Tekin, “İmam Hatip Okulları özellikle 28 Şubat ile beraber neredeyse kapanma noktasına gelen bir pozisyondaydı. Hepimizin bildiği kat sayısı uygulaması maalesef imam hatip okulları ile meslek liselerinin toplumsal itibarını ciddi şekilde sarstı. Bu anlamda hükümetlerimiz döneminde çok ciddi adımlar atıldı. Şu anda imam hatip okullarımız Türkiye’nin her tarafında bunun altını çizerek söylüyorum, toplumsal talebe istinaden kurulmuş, açılmış durumda. Ve şu rakamın altını özellikle çiziyorum; burada 28 Şubat zulmü, engelleri gündeme geldiğinde oran olarak ne kadardıysa şu anda da aynı orandadır. Öyle sunuyorlar ki Türkiye’nin her tarafında imam hatip okulları var. Hayır toplumsal talep neyse onu karşılayacak şekilde, imam hatip okulları açtık. Ve talep olduğu sürece de açmaya da devam edeceğiz” ifadelerini kullandı.

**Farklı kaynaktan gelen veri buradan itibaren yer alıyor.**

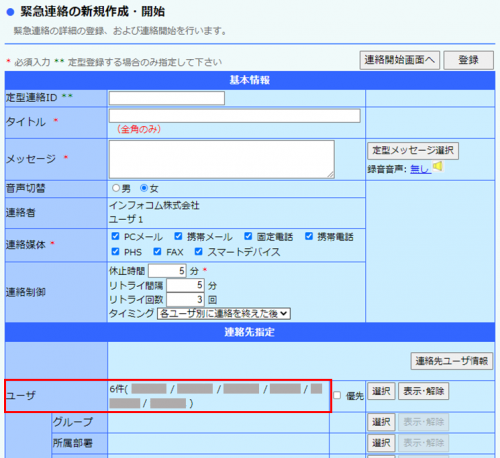Viewport: 500px width, 458px height.
Task: Select the 男 voice radio button
Action: point(116,188)
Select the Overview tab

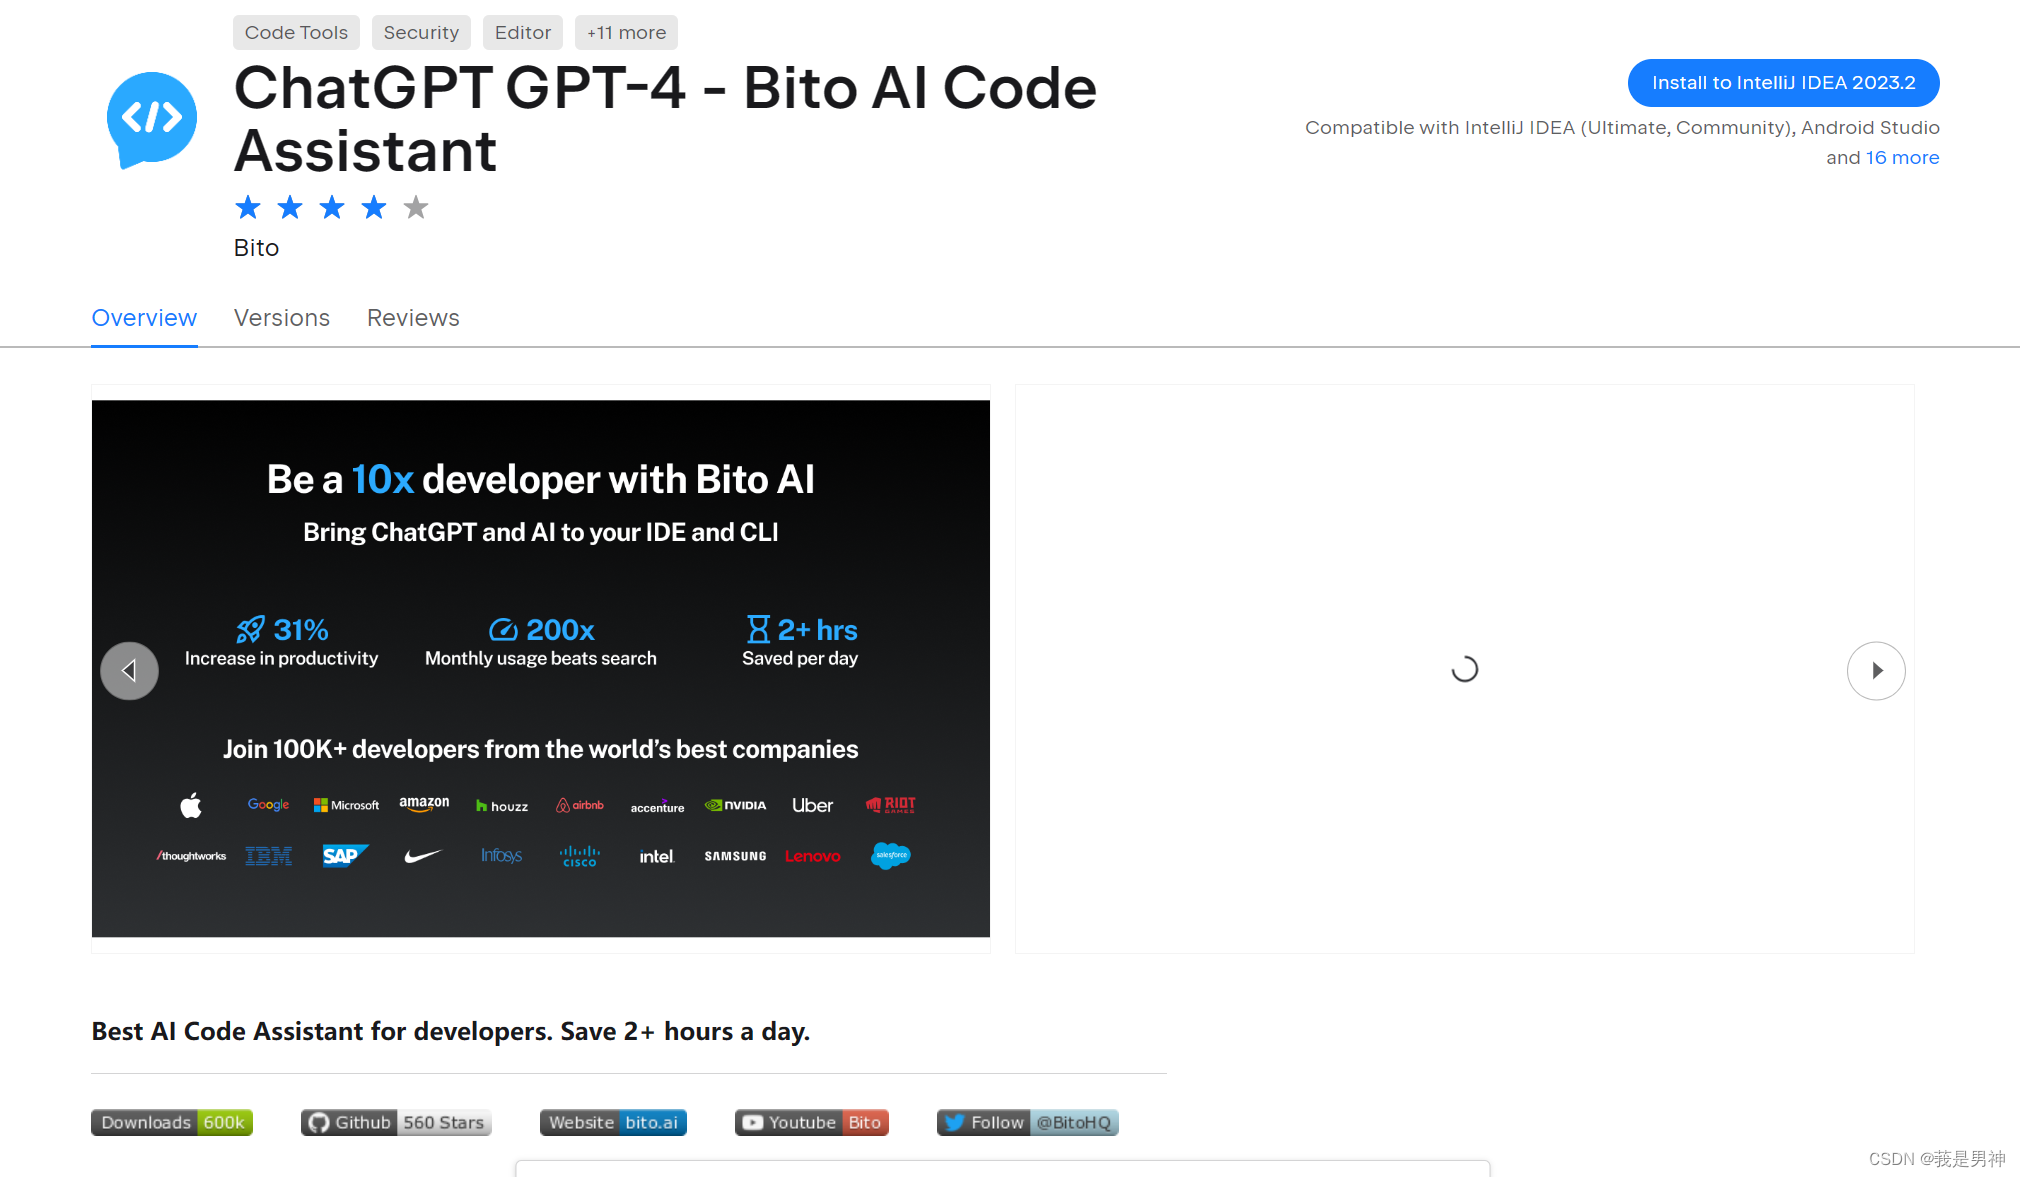143,315
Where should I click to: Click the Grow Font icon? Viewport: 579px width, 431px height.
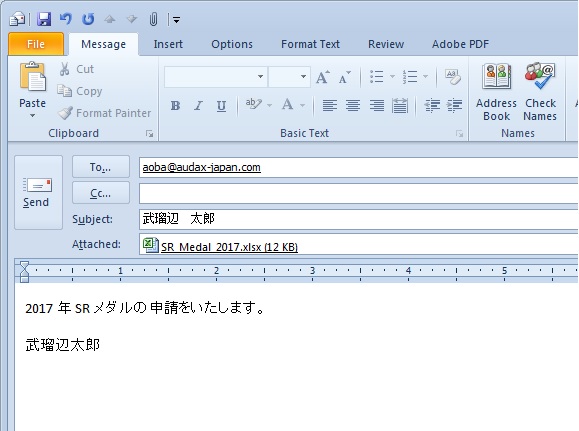[x=322, y=77]
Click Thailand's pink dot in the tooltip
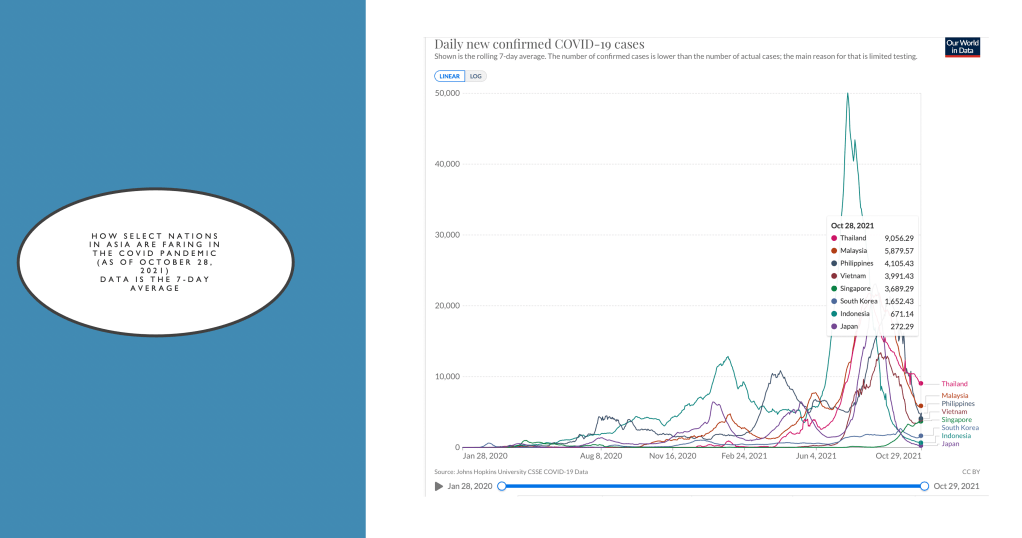This screenshot has width=1022, height=538. 834,238
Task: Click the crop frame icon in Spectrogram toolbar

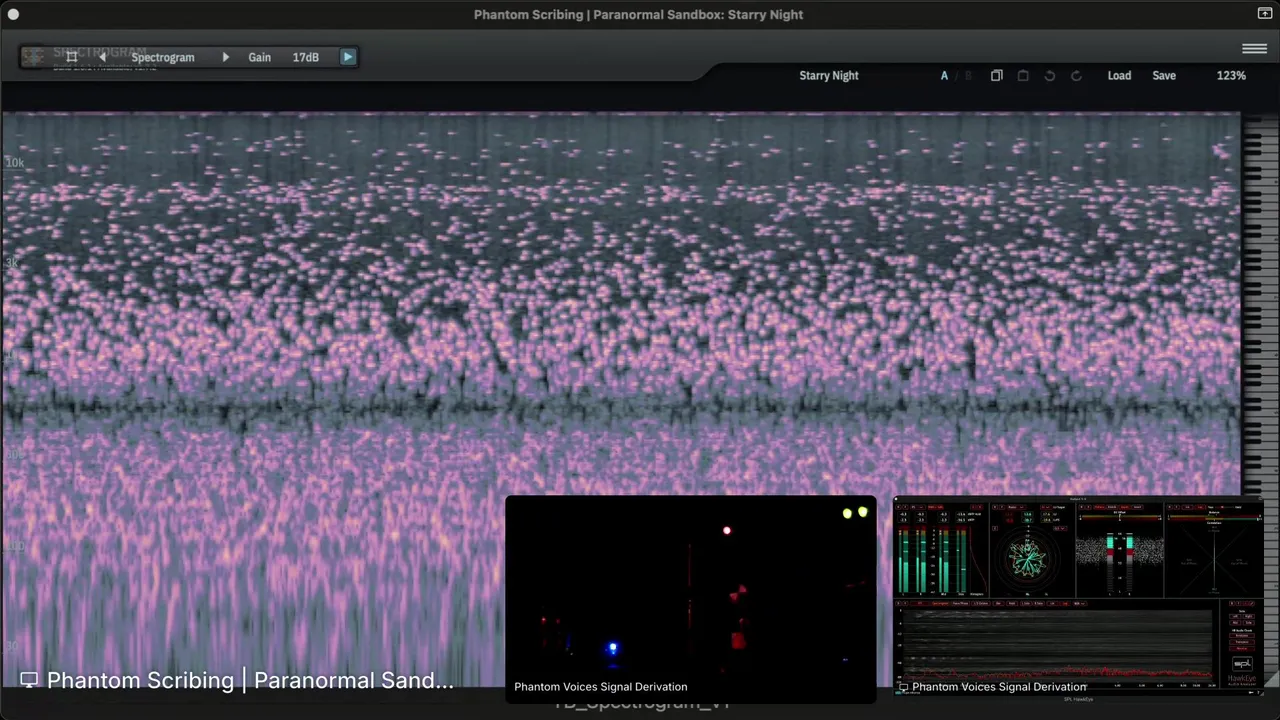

Bakan Tekin’in konuşmasının ardından dua eşliğinde kesilen kurdele ile birlikte okulun açılışı gerçekleştirildi. Bakan Tekin bu programının ardından Şehit Jandarma Astsubay Çavuş Mehmet Fatih Çangır ile Şehit Astsubay Kıdemli Çavuş Bahadır Rıdvan Talay’ın ailesini ziyaret etti.